Engineering irradiated tumor-derived microparticles as personalized vaccines to enhance anti-tumor immunity

Abstract

The inadequate activation of antigen-presenting cells, the entanglement of Tcells, and the highly immunosuppressive conditions in the tumor microenvironment (TME) are important factors that limit the effectiveness of cancer vaccines. Studies show that a personalized and broad antigen repertoire fully activates anti-tumor immunity and that inhibiting the function of transforming growth factor (TGF)-β facilitates Tcell migration. In our study, we introduce a vaccine strategy by engineering irradiated tumor cell-derived microparticles (RT-MPs), which have both personalized and broad antigen repertoire, to induce comprehensive anti-tumor effects.
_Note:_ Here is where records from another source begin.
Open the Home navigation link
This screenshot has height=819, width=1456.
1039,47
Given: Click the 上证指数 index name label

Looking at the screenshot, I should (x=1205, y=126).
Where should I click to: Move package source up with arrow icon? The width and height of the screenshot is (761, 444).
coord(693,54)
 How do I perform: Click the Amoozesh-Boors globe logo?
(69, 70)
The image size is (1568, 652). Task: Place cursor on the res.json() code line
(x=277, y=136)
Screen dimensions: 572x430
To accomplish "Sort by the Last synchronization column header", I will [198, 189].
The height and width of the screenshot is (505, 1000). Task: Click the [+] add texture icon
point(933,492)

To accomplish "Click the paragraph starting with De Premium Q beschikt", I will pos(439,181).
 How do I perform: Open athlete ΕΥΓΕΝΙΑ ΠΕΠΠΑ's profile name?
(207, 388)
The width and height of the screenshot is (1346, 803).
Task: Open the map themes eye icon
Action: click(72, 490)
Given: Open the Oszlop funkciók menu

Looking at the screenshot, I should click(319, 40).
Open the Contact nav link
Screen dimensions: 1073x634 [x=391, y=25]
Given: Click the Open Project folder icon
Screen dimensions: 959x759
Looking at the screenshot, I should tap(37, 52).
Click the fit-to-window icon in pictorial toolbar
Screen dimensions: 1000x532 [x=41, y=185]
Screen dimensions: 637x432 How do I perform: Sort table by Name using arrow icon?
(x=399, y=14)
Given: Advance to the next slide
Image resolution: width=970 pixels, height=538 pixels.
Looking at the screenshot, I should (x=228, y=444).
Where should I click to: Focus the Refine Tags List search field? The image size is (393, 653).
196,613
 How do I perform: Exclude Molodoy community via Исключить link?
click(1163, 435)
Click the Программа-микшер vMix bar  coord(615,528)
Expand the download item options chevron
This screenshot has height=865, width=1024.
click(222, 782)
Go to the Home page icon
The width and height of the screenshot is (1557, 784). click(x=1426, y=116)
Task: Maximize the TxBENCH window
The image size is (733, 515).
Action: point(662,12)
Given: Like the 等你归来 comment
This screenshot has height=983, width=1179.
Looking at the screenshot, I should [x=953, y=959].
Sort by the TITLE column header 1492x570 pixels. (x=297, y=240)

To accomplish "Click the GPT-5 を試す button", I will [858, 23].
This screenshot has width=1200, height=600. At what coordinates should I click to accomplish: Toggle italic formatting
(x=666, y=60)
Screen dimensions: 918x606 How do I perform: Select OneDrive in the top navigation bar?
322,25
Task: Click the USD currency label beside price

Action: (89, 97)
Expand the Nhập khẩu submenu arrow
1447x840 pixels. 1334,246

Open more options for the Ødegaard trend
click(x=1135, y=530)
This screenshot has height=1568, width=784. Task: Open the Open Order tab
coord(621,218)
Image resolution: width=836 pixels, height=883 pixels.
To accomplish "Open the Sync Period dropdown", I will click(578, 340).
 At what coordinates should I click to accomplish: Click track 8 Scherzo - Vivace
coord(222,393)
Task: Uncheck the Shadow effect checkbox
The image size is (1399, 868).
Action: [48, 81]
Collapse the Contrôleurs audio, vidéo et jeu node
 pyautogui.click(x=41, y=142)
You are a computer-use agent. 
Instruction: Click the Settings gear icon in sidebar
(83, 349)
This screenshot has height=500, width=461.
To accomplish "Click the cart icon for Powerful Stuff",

Encouraged by the proinflammatory effects of the spike protein from the severe acute respiratory syndrome coronavirus 2 (SARS-CoV-2) and the high affinity between TGF-β receptor 2 (TGFBR2) and TGF-β, we develop RT-MPs with the SARS-CoV-2 spike protein and TGFBR2. This spike protein and high TGFBR2 expression induce the innate immune response and ameliorate the immunosuppressive TME, thereby promoting Tcell activation and infiltration and ultimately inhibiting tumor growth. Our study provides a strategy for producing an effective personalized anti-tumor vaccine.